The present results show the mid-term reliability of the preputial flap, even for patients with unsuitable oral mucosa, and in our practice each procedure is implemented in different clinical scenarios as described. Cosmetically, the circumpenile flaps leave only a circumcision scar. Also penile torsion is rarely seen if the flap has been mobilized adequately and, even if it occurs, it rarely hinders sexual intercourse. The superficial necrosis of the skin is rarely severe and usually heals with conservative management alone. The complications of a preputial flap are similar to those of a BMG, which include pain, numbness and difficulty in opening the mouth and, rarely, stenson duct injury. Futhermore, in the present study, the results of urethroplasty using preputial skin or penile skin in circumcised patients were similar to each other.
Any substitution urethroplasty deteriorates over time [39]. As the mean follow-up in the present series is a little over 6 months, long-term follow-up is necessary to provide more precise analysis of the longevity of the procedure; however, in the present series ∼75% of patients completed 5 years of follow-up with no additional recurrence after initial 18 months. Dorsal placement of the flap could be the reason for the lower number of failures over extended periods of follow-up.
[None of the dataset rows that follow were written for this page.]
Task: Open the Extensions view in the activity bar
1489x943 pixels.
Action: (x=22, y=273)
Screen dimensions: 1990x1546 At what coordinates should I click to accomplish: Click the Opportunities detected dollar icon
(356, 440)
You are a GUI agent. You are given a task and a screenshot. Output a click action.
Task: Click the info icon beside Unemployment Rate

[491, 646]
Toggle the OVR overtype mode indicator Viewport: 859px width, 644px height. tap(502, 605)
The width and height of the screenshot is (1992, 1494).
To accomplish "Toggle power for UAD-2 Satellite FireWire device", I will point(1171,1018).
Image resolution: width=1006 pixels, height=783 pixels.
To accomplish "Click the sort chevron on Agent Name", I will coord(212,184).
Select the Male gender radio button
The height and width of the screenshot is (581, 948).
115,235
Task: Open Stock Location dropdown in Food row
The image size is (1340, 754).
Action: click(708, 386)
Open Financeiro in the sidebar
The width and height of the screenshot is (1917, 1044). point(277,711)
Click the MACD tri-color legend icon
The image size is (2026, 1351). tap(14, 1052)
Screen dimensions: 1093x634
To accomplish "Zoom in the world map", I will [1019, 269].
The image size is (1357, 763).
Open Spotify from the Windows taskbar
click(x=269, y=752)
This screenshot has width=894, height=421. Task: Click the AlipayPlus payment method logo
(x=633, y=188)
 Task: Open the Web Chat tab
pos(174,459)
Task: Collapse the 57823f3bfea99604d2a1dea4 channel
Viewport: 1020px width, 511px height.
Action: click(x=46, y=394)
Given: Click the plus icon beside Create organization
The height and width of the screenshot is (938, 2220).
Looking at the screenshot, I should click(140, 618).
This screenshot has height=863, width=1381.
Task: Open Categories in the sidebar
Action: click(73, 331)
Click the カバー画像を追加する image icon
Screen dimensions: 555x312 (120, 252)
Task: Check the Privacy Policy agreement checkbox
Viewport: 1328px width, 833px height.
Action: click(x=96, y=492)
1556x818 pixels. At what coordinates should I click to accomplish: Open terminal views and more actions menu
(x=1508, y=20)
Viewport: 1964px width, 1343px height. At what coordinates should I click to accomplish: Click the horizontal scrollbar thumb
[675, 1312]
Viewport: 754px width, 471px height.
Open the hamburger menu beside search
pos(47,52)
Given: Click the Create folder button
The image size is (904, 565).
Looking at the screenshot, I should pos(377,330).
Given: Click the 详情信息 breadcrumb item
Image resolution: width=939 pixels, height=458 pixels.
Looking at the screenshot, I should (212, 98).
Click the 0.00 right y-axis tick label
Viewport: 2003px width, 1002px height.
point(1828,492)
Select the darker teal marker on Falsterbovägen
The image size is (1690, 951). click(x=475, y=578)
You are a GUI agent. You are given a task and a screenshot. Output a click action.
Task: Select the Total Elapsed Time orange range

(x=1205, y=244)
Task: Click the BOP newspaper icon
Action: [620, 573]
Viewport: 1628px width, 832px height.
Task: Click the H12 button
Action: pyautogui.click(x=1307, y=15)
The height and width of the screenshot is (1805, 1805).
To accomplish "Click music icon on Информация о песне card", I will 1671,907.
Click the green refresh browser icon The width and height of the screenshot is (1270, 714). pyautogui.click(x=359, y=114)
In conclusion, unlike substitution urethroplasty using non-genital skin, vascularized flaps of genital and preputial skin appear to be unique, in that they have relatively lower long-term stricture rates and are easy to harvest. Preputial/penile flap repair provides excellent long-term cosmetic and functional results. TF repair appears to result in a higher incidence of stricture recurrence, but is nevertheless a good alternative when combined judiciously with secondary procedures, enabling single-stage reconstruction in the majority of cases where there is a compromised urethra. In our experience, skin flaps based on preputial/penile skin clearly demonstrate exceptional versatility with good mid-term results for patients with complex anterior urethral stricture, including those who had unsuitable oral mucosa.